Opposition MP Nadim Gemayel said of the government that it was "Hezbollah's and Syria's cabinet." Kataeb bloc MP Elie Marouni also said the new government was a "government of Hezbollah" and added that it was a "coup d'etats" by Hezbollah. 14 March leader Samir Geagea signaled an intention to bring down the March 8 government as they claimed was dominated by Syria and Hezbollah: "The opposition's road map with the new government has been clear since the first moment [of its formation], especially since its nature and identity are clear. It [the government] will work to isolate [Lebanon] at the Arab and international levels, thus posing a danger to Lebanon. This position stems from the government's composition. It is a government of Syria and Hezbollah. It is Syria's government because it was formed to serve as a defense line for the Syrian government [to help it] face its circumstances [anti-government uprising]. It is Hezbollah's government because it was formed to face the indictment and the [Special Tribunal for Lebanon]." He also criticised Hezbollah's opposition to the STL saying that they were a part of the previous government that approved the country's cooperation with the tribunal. "The STL is not some kind of 'barber shop' that anyone can enter and leave whenever he wishes to. [Playing] with the STL will lead to strife and will place Lebanon in conflict with the Arab and international community. 14 March's opposition to this cabinet will be constructive and democratic."
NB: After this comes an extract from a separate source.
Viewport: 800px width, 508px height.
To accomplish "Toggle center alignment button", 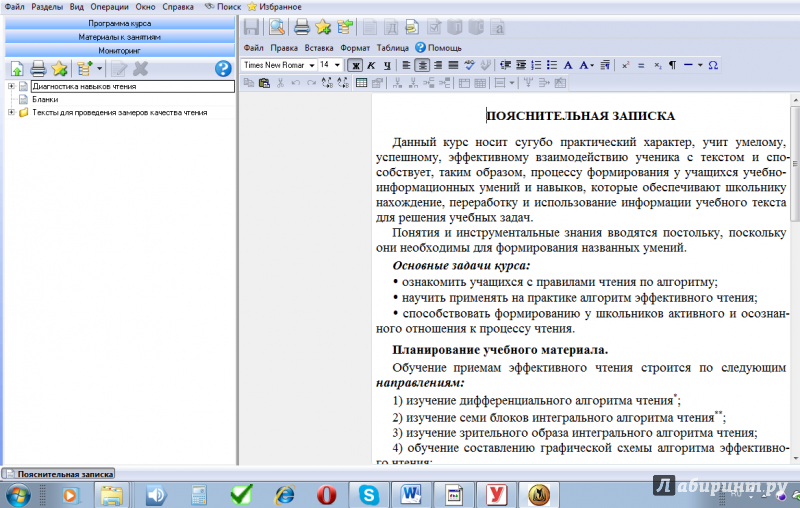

In contrast to 14 March leaders such as Geagea and Amin Gemayel, who criticised the government as dominated by Syria and Hezbollah, Maronite patriarch Beshara Rai expressed support for the new government and said it should be given a chance to prove itself.

A war of words ensued between Michel Aoun and the Future Movement with Aoun's statement that Hariri had been given a "one-way ticket out of Lebanon and the government [and Hariri's] era of paralysing state institutions in a bid to control the country [was over]." Following criticism from the Future Movement for the remarks he responded in saying that "the word one-way ticket does not mean [that I am threatening Hariri's life], I was given one of these [tickets] in 1990 and I rebelled and returned [to Lebanon]. [Former] Prime Minister Saad Hariri can rebel and return [too]." Future Movement MP Khaled Zahraman said that there was a strain on the level of political discourse due to his claims that Aoun's rhetoric was increasingly more fiery and that the country could be headed towards a crisis. He called for all political parties to abide by certain norms and resort instead to dialogue. He said that Aoun was suffering from what he terms an "illusionary victory" with the entrance of FPM ministers into the cabinet. He also added that the FM could not be accused of corruption and that the party was willing to open all files without any exception. Furthermore, he said that Hariri could not return from France as he claimed that threats against Hariri were serious.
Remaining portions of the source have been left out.